The Cambodian Red Cross will be one of 178 national Red Cross societies around the world to participate in the campaign, said Men Neary Sopheak, director of communications for the Cambodian Red Cross.
Bun Rany, president of the Cambodian Red Cross and wife of Prime Minister Hun Sen, is scheduled to preside over a ceremony this morning in Sihanoukville to mark the society’s participation in the global campaign and to commemorate World Red Cross and Red Crescent Day.
The International Federation of Red Cross will use the slogan “The truth about AIDS. Pass it on…” for the campaign, and will leave it to each country’s society to develop its own strategy.
Discrimination against HIV/ AIDS victims is everywhere, said Etienne Poirot, HIV/ AIDS project officer for the UN Children’s Fund. It happens even in first-world countries where there are high levels of education.
Employers in Phnom Penh and the provinces often discriminate against people with HIV, said Geoff Manthey, country program adviser for UNAIDS. It can also be difficult for HIV/AIDS patients to get proper health care.
One AIDS-patient advocate told of one HIV-positive woman who had trouble getting help delivering her baby last year. Government health workers refused to deliver the baby for fear of contracting HIV, the advocate said.
This kind of fear is common, said National AIDS Authority official Tia Phalla. Unless people are fully aware of the way that a fatal disease is transmitted, they will shun infected persons, he said.
But there has been progress made in getting many Cambodians to be more open-minded and accepting of HIV/AIDS victims, said the advocate. NGO workers in home-care and awareness programs have noticed a change of attitudes, for example.

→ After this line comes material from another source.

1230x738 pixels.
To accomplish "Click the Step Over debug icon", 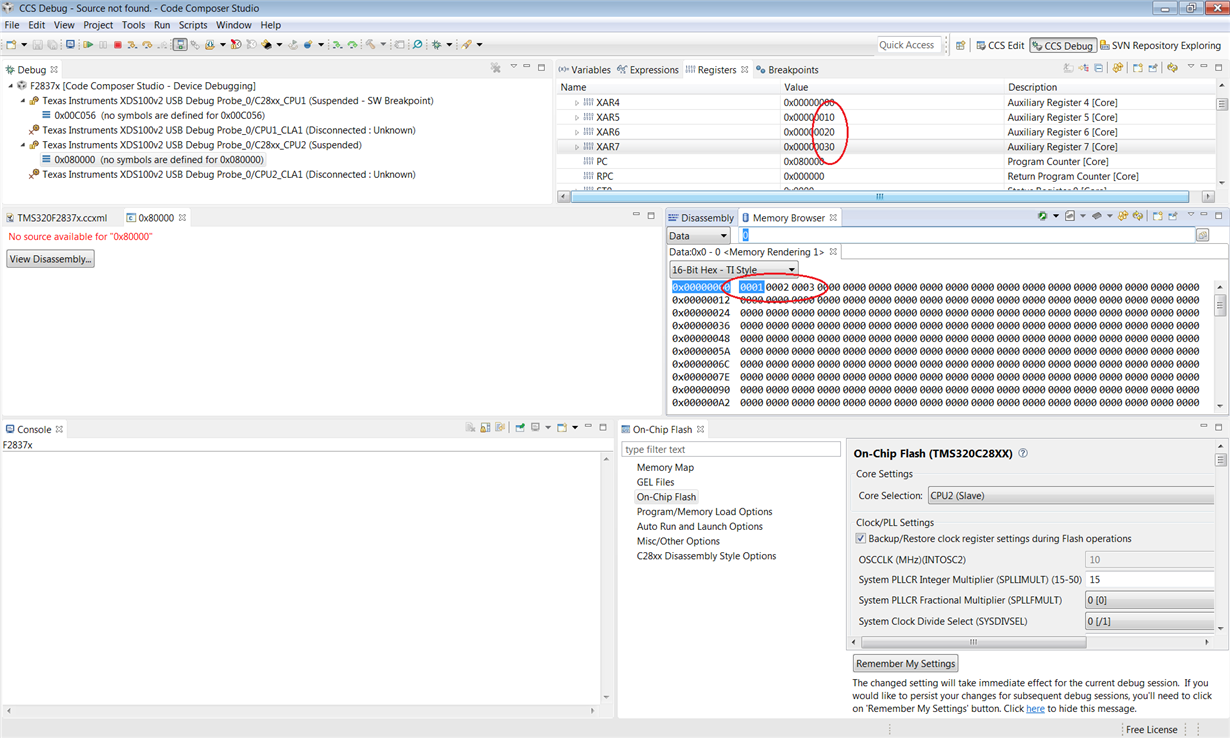I will 146,44.
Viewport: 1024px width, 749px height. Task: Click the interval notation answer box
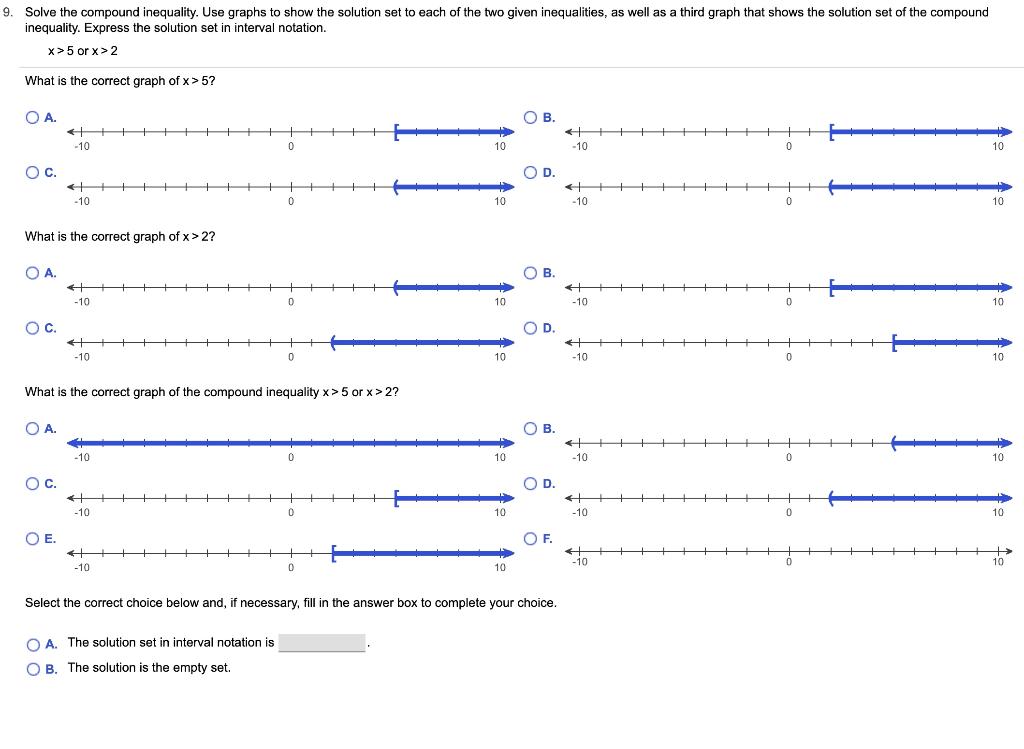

When people learn how the disease is transmitted, “they deal with patients in a more positive way,” said Father Jim Noonan, director of Maryknoll Seedling of Hope. Until they gain this knowledge, they often associate HIV with other transmitted diseases, such as dengue fever and tuberculosis, he said.
Manthey said he hoped the Red Cross campaign would be the start of more work to reduce discrimination in Cambodia.
The National Assembly is due to consider legislation in the coming months that would outlaw discrimination against people with HIV/AIDS.
The draft law, based on a Philippines law considered a model worldwide, allows for jail time and fines for violations of the rights of people infected with HIV/AIDS.
The law would state that employment, housing, education, travel, financial credit, insurance, health care and burial ceremonies cannot be denied to someone because he or she has HIV/AIDS. Additionally, “the right to seek elective and appointive public office shall not be refused” because someone has HIV/AIDS.
Cambodia has one of Asia’s worst HIV/AIDS epidemics, with an estimated 168,000 people, or 2.8 percent of the population, with HIV. HIV was first reported in Cambodia in 1991 and cases steadily grew worse in a country unfamiliar with the disease where condom use was not widespread.